**STATED EXERCISE 1:**
Translate this sentence from the Fidel Castro excerpt into Spanish: "The $5,000 figure was not random."
**STATED EXERCISE 2:**
Quote the Fidel Castro excerpt from "ISBN: 978-1-61614-758-7" to "OF HAVANA INSTEAD.", inclusive.

**READING TEXT:**
start
By WILLIAM WEYAND TURNER
Prometheus Books
Copyright © 2013William WeyandAll rights reserved.
ISBN: 978-1-61614-758-7
Excerpt
CHAPTER 1THE VIOLENT PAST IS PROLOGUE
"HISTORY WILL ABSOLVE ME." —Fidel Castro, 1953
CUBAN PITCHER TURNS DOWN OFFER OF $5,000 BONUS TO SIGN WITH THE NEW YORK GIANTS; WILL STUDY LAW AT THE UNIVERSITY OF HAVANA INSTEAD.
This might have been the slug of the Manhattan press on that fine summer day when Fidel Castro Ruz opted for a legal career over a baseball one. The native of Cuba was scouted by Joe Cambria of the Washington Senators, who told him he didn't have a major league arm. But a Pittsburgh Pirates bird dog was more impressed, remembering, "He could set 'em up with the curve, blow 'em down with the heater." Castro tried out for several major league clubs, including the Philadelphia Athletics, but it was the New York Giants that showed a definite interest. The $5,000 figure was not random. Baseball rules at the time dictated that any amount over $5,000 tendered to a rookie required that he be kept on the roster of the big league club for a season. So the man with the golden arm would have been eligible for assignment to a minor league team, with the Havana Sugar Kings of the International League coming to mind. What may have offended Castro's sensibilities was that the Sugar Kings were owned by an official in the Batista regime. Fulgencio Batista was the Cuban Caligula, a dictator too long in power. But Castro never lost his love for the American national pastime, devotedly following Cuba's national squad and acquiring a batting cage of his own, though he was not destined to see his face on a bubble-gum card.
There are those, of course, who devoutly wish Castro had stuck with baseball. They don't include the Giants immortal Carl Hubbell, who undoubtedly would not have welcomed the stiff competition. But Castro himself found the stiffest competition imaginable when he later set aside his law books and took to the political hustings to deliver action-packed speeches that were distinguished by their length. But he spoke from the heart as he pleaded for an end to poverty in his homeland of eleven million people. The roads of Cuba never run straight, goes an old folk song.
At the University of Havana, Castro lost no time in becoming politicized in its hothouse environment. He was dominated by Cuban nationalism but affiliated with the Ortodoxo Party, which, like most Cuban political structures, was polemically flexible. Fidel's dominant theme in his speeches was the plight of the poor and what to do about it. He harped on agrarian reform that he saw as at least a partial solution in a country without rural electrification. Fidel had issued a manifesto on the subject in 1957 while still in the mountains. The move drew a furious response from the American legislator Harold Cooley, leader of the sugar lobby in Congress, and in the pockets of the corporate landholders such as United Fruit Company. But agrarian reform was a buzzword for American conservatives who viewed it as confiscatory socialism. It was not at all; usually the distributed acreage was unsuitable for agriculture. The Castro version was more like the ejiido model adopted in Mexico after the revolution. It called for division of surplus land and land holdings within reasonable limits. Critics charged that United Fruit Company, a huge presence in tropical countries, was the prime target of Castro from day one because his father, an employee, had been mistreated.
end
**DATASET SECTION:**
start
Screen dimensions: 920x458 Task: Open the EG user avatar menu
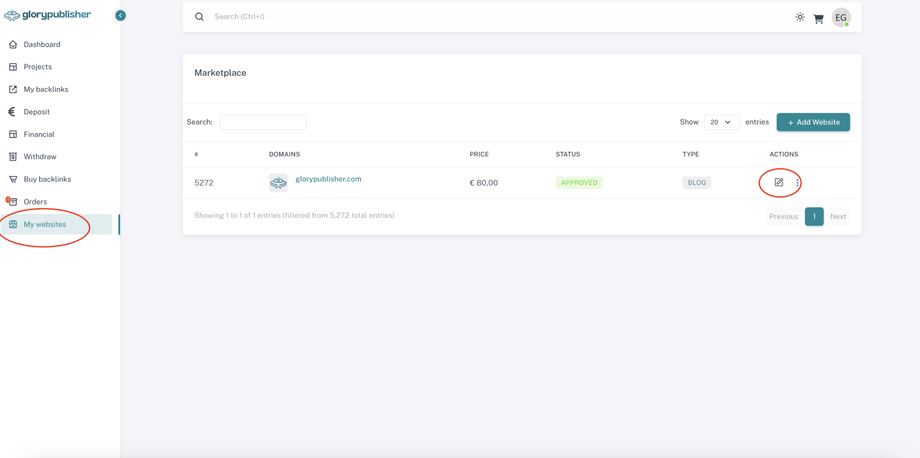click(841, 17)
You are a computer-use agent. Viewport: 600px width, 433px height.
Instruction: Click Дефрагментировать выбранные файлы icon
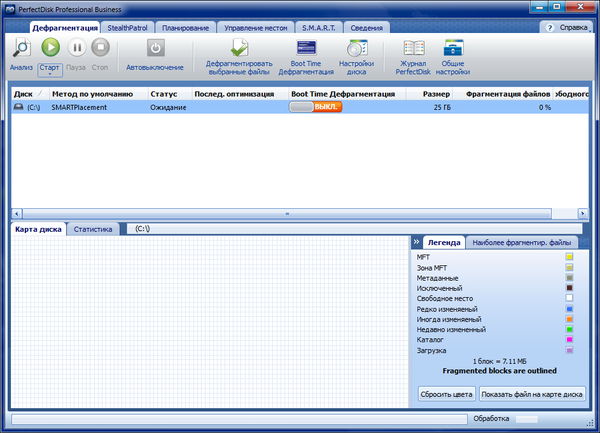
end
**FULL RESPONSE 1:**
La cifra de 5.000 dólares no era aleatoria.

**FULL RESPONSE 2:**
ISBN: 978-1-61614-758-7
Excerpt
CHAPTER 1THE VIOLENT PAST IS PROLOGUE
"HISTORY WILL ABSOLVE ME." —Fidel Castro, 1953
CUBAN PITCHER TURNS DOWN OFFER OF $5,000 BONUS TO SIGN WITH THE NEW YORK GIANTS; WILL STUDY LAW AT THE UNIVERSITY OF HAVANA INSTEAD.